Information retrieval methods have long counted on correlations between
word matches and meaning to find pages that are similar to each other.
A University of Iowa researcher has confirmed that there are also correlations
between link distance and content, and link distance and meaning. "If
two pages are separated by [only] a few links, then they are also similar
in content and in meaning," said Filippo Menczer, an assistant professor
of management sciences at the University of Iowa.
Untangling the correlations that exist among different aspects of the
Web could be one key to better organizing its vast reaches.
The idea is that there are many notions of distance on the Web, and studying
the relationships among these types of distance will provide cues to the
relationships among Web pages, said Menczer. "It's like using cues in
a physical environment.

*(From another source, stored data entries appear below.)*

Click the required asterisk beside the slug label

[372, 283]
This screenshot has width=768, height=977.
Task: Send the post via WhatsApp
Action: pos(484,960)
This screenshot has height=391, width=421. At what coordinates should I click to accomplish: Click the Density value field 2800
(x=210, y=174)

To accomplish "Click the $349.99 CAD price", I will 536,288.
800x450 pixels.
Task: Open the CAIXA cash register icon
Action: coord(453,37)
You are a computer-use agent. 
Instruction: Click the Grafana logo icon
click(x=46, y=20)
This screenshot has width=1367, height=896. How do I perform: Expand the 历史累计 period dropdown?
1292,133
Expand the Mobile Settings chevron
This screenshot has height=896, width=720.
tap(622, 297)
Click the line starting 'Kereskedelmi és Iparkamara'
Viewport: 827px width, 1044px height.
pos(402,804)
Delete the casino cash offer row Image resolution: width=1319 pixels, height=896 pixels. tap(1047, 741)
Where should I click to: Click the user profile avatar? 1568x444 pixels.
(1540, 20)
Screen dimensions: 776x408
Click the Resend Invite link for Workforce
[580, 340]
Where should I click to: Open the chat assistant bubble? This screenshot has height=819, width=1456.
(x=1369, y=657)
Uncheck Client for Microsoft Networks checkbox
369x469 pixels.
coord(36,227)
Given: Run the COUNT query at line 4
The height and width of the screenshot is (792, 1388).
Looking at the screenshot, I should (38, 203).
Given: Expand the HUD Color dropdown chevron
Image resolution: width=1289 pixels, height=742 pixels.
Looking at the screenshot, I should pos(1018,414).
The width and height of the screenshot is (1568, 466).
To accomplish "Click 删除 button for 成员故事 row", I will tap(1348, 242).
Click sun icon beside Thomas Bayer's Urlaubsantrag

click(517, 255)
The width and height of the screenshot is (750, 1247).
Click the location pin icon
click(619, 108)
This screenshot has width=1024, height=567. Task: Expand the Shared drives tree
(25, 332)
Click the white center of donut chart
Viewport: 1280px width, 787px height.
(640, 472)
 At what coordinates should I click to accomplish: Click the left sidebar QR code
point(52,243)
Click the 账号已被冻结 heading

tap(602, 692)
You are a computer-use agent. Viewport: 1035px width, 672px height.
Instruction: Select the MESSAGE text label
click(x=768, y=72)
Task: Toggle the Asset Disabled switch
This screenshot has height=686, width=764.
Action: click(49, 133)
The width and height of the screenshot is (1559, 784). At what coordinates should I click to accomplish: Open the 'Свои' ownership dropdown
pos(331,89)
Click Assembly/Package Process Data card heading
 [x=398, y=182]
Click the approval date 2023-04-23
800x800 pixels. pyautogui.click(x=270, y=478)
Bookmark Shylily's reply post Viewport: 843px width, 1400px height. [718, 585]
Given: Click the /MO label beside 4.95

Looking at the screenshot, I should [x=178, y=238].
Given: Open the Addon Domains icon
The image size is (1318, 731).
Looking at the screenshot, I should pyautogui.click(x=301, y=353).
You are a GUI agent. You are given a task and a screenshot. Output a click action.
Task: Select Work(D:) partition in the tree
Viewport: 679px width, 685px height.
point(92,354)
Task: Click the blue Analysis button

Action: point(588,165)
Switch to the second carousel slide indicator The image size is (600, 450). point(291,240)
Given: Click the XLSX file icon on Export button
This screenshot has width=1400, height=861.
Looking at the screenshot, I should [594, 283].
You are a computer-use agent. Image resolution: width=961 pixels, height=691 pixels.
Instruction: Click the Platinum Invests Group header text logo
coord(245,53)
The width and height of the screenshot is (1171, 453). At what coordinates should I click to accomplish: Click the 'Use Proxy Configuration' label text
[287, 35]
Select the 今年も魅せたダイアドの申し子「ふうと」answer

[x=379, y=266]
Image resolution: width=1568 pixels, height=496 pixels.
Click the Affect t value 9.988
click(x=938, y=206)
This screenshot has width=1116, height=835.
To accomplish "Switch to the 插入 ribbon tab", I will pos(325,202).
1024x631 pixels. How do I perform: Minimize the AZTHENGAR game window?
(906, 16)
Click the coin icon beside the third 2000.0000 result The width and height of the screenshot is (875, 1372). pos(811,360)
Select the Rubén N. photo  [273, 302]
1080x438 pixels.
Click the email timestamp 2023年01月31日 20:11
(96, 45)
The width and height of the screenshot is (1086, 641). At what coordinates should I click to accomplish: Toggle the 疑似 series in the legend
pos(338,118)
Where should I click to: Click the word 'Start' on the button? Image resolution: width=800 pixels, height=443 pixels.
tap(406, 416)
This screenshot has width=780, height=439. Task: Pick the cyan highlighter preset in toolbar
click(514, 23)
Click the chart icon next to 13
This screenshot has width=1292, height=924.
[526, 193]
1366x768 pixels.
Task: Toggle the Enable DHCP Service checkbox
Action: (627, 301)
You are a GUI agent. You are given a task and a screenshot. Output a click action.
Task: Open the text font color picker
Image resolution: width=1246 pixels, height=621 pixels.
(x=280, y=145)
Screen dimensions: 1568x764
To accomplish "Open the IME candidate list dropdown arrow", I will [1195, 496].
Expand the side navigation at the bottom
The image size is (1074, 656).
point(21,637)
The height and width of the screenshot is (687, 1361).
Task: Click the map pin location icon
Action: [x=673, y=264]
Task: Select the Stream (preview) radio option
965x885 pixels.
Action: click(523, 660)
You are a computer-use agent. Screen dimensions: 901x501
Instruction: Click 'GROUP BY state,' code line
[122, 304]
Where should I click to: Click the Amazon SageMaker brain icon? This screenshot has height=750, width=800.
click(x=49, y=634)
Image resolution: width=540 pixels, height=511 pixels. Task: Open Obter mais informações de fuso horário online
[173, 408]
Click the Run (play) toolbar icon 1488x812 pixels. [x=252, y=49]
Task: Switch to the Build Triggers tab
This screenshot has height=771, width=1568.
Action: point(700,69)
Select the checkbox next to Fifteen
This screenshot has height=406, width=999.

Suppose you are at a picnic in a park and you
have to find the apple pie with your eyes closed. When the smell get stronger
you know you're getting closer. So the strength of the smell signal is
correlated with a physical distance," he said.
To verify the link-content correlation he measured the similarity of the
words of many pairs of pages and the number of links that must be clicked
to get from one to another. He also measured the link distances between
pages that human experts had determined were similar in meaning.
"My results show that links... tell us a lot about the content and meaning
of pages. This helps [us] understand why algorithms like Google's PageRank...
work so well. They use links to estimate the meaning of pages," he said.
This strength of the correlations between links, text and meaning was
surprising, said Menczer. "I found that beyond four or five links away,
the probability [of finding] a relevant page is reduced to random chance,"
he said.
Menczer also found that the results varied depending on the type of domain
he was measuring. "If you are browsing through Web sites of educational
institutions, the signals are significantly more reliable than if you
are surfing commercial sites," meaning the probability of finding a relevant
page drops faster when you click away from commercial sites, he said.
"In other words, you can get lost in cyberspace much faster when you're
shopping online than when you are browsing a class syllabus," he said.
Taken together with two other recent findings in Web structure, the results
could help build Web crawlers that do a better job of indexing, and cover
more of the Web.
The Web is a small-world network, meaning it has a regular topology of
pages clustered together, but also enough random links that they act as
tunnels to reduce the average number of links between pages. This is the
reason for the six degrees of separation phenomenon, which is that any
person in the United States, or any Web page, can be reached from any
other by making no more than six successive connections among people who
know people, or among pages that are linked.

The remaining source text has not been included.